Task objective
Rewrite the lines from the one containing "Viewport: 787px width, 429px" through the end of the records, swapping "star rating" for "review score" and leaving everything else unchanged.

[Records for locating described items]
<<<<

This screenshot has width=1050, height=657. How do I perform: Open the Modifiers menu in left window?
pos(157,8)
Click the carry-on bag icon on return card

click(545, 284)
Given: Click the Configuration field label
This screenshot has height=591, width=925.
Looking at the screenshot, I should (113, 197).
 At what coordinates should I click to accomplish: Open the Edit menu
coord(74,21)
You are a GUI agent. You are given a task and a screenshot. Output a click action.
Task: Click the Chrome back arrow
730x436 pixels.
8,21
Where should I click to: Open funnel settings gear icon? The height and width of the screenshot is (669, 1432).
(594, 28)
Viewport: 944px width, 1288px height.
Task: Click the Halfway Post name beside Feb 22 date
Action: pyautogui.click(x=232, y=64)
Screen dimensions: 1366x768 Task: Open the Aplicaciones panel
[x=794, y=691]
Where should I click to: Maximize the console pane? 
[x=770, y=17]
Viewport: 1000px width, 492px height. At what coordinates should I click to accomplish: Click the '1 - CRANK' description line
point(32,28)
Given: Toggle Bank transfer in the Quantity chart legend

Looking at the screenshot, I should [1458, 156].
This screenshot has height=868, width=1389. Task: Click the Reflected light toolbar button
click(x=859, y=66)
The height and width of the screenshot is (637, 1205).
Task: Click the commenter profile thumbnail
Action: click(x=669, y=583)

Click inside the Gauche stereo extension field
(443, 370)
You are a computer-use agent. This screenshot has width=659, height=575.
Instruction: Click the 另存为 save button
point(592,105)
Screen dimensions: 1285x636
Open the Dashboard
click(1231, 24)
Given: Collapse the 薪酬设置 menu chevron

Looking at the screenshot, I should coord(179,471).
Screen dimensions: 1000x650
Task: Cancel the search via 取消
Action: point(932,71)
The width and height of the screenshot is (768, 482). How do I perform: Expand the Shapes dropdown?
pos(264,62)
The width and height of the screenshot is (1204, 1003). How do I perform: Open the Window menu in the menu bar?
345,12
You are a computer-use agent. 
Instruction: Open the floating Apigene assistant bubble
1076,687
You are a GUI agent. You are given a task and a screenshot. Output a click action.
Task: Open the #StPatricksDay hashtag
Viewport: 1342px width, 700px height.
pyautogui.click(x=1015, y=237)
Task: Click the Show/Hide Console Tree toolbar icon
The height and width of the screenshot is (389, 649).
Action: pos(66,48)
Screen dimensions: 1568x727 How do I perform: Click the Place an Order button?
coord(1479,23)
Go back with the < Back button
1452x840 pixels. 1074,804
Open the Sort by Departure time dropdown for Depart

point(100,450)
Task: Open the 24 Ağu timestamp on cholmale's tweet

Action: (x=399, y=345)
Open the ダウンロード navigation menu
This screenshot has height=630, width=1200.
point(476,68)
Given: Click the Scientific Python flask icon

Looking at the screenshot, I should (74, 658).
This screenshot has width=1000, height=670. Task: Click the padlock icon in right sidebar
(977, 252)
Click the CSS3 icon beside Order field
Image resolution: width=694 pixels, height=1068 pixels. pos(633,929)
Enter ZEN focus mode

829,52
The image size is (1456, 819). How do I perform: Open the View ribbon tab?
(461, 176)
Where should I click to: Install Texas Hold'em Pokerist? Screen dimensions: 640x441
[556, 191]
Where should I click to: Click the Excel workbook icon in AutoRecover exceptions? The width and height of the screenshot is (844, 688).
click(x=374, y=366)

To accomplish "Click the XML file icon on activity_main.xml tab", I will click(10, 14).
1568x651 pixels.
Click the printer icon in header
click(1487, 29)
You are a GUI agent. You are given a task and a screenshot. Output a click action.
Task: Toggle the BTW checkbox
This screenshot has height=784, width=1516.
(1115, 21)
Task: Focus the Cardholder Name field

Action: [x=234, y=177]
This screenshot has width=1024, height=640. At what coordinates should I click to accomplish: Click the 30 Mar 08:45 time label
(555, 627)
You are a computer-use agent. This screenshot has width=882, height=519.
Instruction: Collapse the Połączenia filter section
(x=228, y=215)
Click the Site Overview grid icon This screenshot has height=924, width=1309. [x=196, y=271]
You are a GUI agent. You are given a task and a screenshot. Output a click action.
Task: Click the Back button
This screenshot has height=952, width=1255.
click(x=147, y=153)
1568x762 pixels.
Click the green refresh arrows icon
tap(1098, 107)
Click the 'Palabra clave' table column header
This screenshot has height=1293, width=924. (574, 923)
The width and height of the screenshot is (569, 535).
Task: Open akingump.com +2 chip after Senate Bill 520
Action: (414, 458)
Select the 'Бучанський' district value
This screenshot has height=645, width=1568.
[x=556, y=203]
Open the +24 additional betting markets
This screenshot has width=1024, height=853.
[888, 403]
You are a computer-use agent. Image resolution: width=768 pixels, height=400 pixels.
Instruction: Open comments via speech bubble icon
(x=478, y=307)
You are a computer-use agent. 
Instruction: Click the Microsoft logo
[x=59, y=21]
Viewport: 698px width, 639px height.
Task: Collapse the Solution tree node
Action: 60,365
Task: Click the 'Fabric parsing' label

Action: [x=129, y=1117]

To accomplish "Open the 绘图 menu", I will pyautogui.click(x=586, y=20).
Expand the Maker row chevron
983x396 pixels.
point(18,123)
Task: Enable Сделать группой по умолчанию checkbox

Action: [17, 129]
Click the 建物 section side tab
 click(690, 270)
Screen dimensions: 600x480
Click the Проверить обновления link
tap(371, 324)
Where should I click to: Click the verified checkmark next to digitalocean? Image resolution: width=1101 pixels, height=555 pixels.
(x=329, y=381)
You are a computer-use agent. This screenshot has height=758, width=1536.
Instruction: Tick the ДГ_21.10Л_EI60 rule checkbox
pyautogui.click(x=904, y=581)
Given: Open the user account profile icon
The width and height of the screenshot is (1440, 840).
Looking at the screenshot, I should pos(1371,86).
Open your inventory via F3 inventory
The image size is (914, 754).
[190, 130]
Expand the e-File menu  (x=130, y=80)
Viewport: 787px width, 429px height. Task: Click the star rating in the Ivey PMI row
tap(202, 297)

>>>>

Final result
Viewport: 787px width, 429px height. Task: Click the review score in the Ivey PMI row
tap(202, 297)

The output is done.